Our results for the Lyon metropolitan area support previous observations from the area of Strasbourg (North-East France) where the relationship between the deprivation index and air pollution was shown to be non-linear, with the midlevel deprivation areas being the most exposed to traffic-related air pollution (Havard et al., 2009). Due to its valleys in the west side of the Saône and Rhône rivers, historically, the dense housing sectors have developed in the more deprived Eastern part of the metropolitan area where the housing market is less expensive. While the close East and South suburbs host the most deprived neighborhoods, intermediate social categories reside in the city districts where the traffic is dense and NO2 concentrations is higher. The favored population mostly dwells in the valleys of the West side of the Saone and Rhône rivers, which are less polluted areas, with large green spaces and rather easy access to the city center. Lyon is an attractive metropolitan area with major industries in pharmacy, mechanics and automotive, textile and more recently the environment sector (Fabriès-Verfaillie et al., 2000).

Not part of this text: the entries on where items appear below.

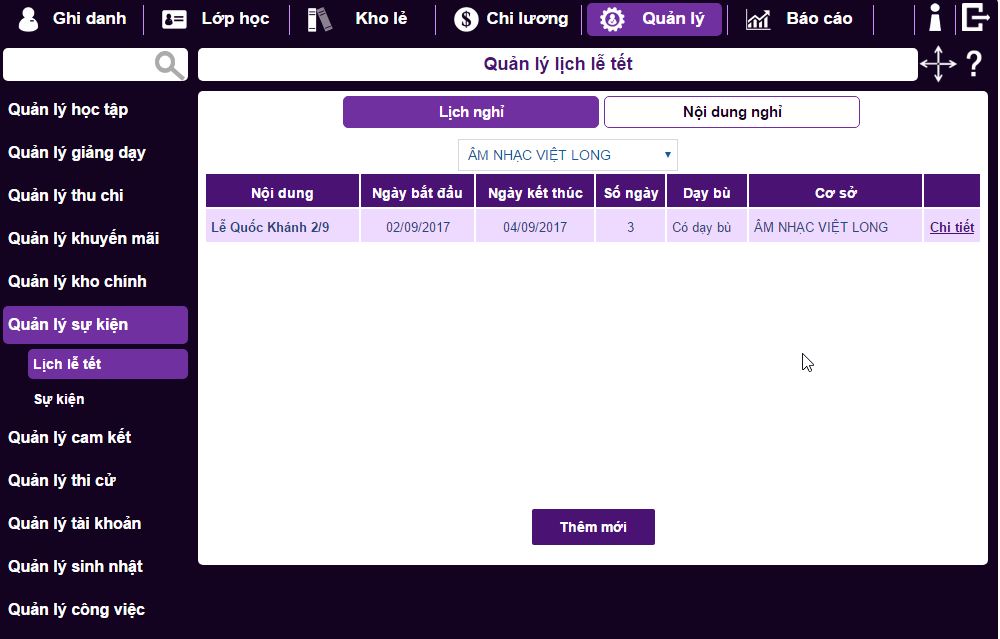
Task: Click the magnifier search icon
Action: tap(170, 65)
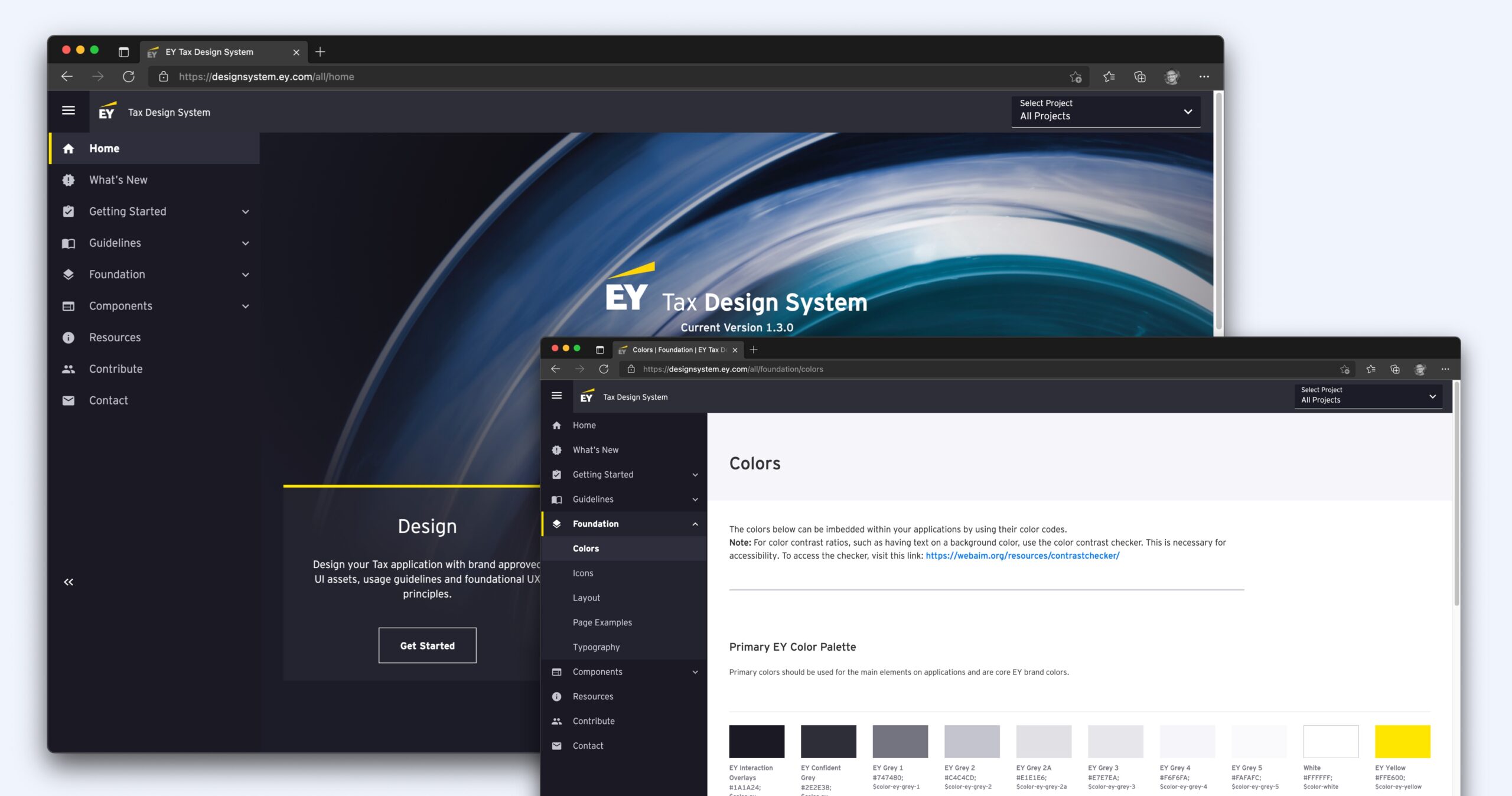Viewport: 1512px width, 796px height.
Task: Open the Select Project dropdown in the back window
Action: [x=1105, y=111]
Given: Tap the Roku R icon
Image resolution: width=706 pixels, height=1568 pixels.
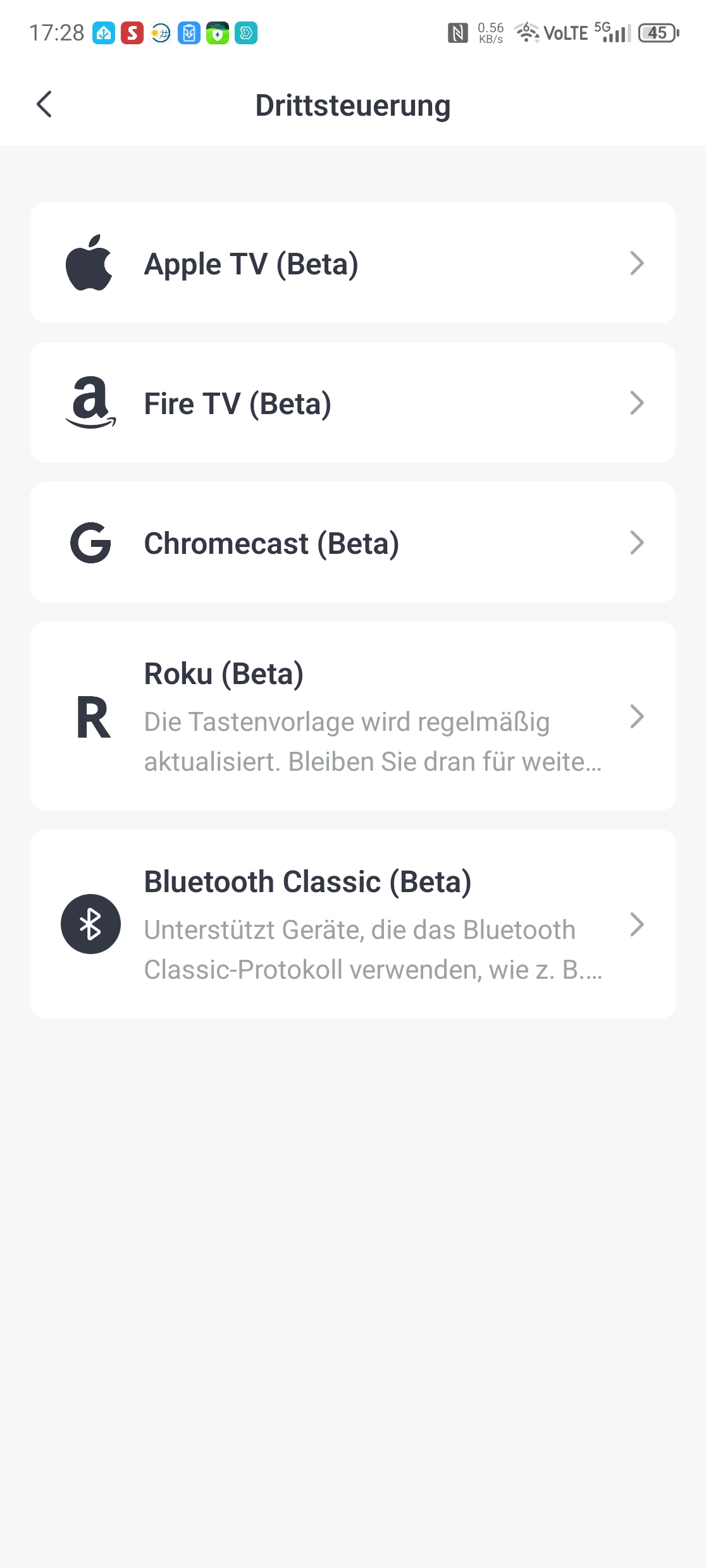Looking at the screenshot, I should [x=93, y=717].
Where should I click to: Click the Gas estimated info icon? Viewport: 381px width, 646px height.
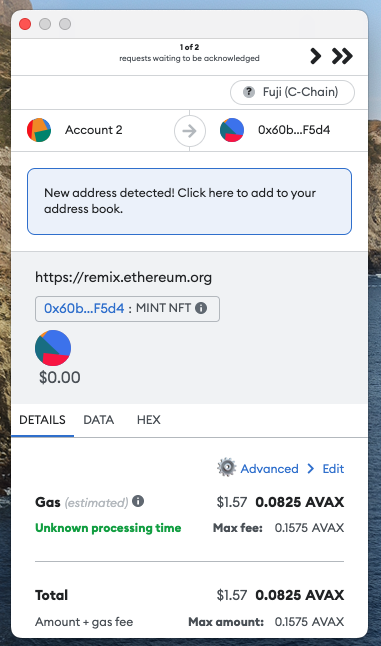[138, 501]
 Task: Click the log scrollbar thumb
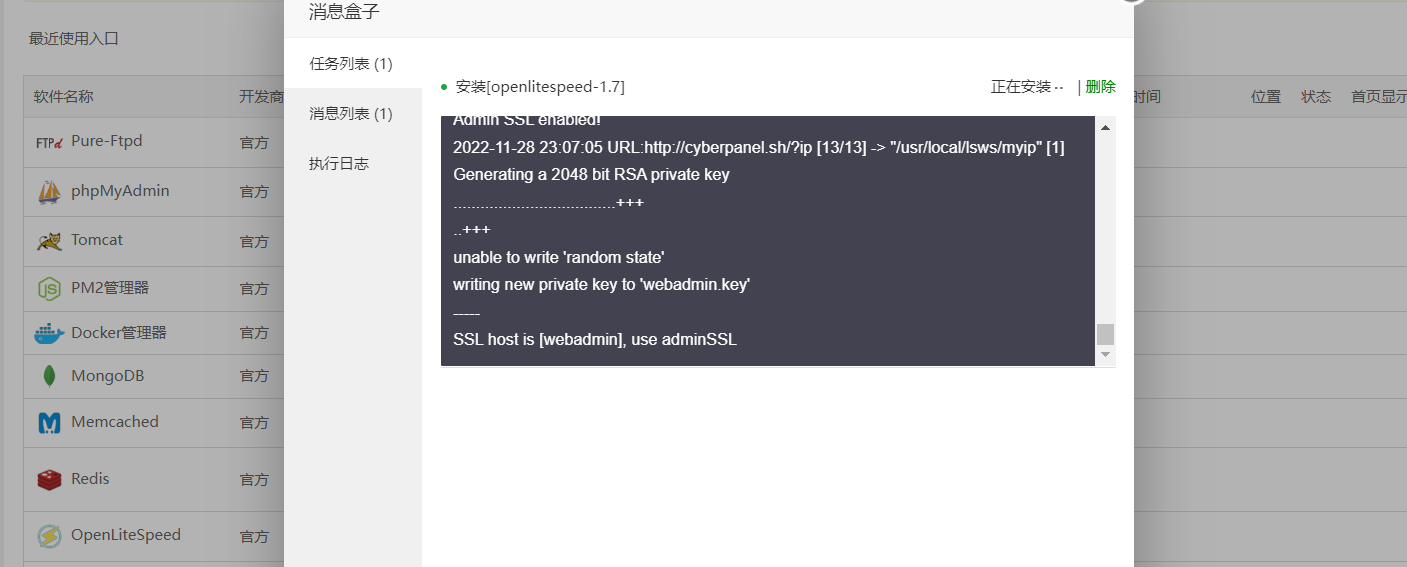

Our findings in the Lille and Marseille metropolitan areas show higher NO2 concentrations in deprived sectors. Crouse et al. (2009), in Montreal, found specific neighborhoods that were characterized by a double burden of higher level of deprivation and high concentrations of NO2. Yanosky et al (2008), in Massachusetts, found that, after controlling for spatial autocorrelation, deprived areas were significantly associated with traffic related air pollutants, including nitrogen dioxide. In both Rijnmond (The Netherlands), according to Kruize et al. (2007) and in Leeds (UK), according to Mitchell and Dorling et al. (2003) and Namdeo et al. (2008), lower income groups live in places with higher levels of NO2 compared to higher income groups. The Lille metropolitan area also has a strong industrial history, based on coal, steel and textile. People live in the major cities close to their workplace. Since the postwar period, the region has faced serious infrastructural problems and an acute economic and social crisis, with only the textile industries remaining active. Presently, Lille is heading towards a tertiary future, taking advantage of its position close to the Benelux and the UK (Fabriès-Verfaillie et al., 2000). The port of Marseille is the largest in France and in the Mediterranean area and steel and petrochemical industries are present, with a relatively large proportion of blue collars and poor employees in the workforce.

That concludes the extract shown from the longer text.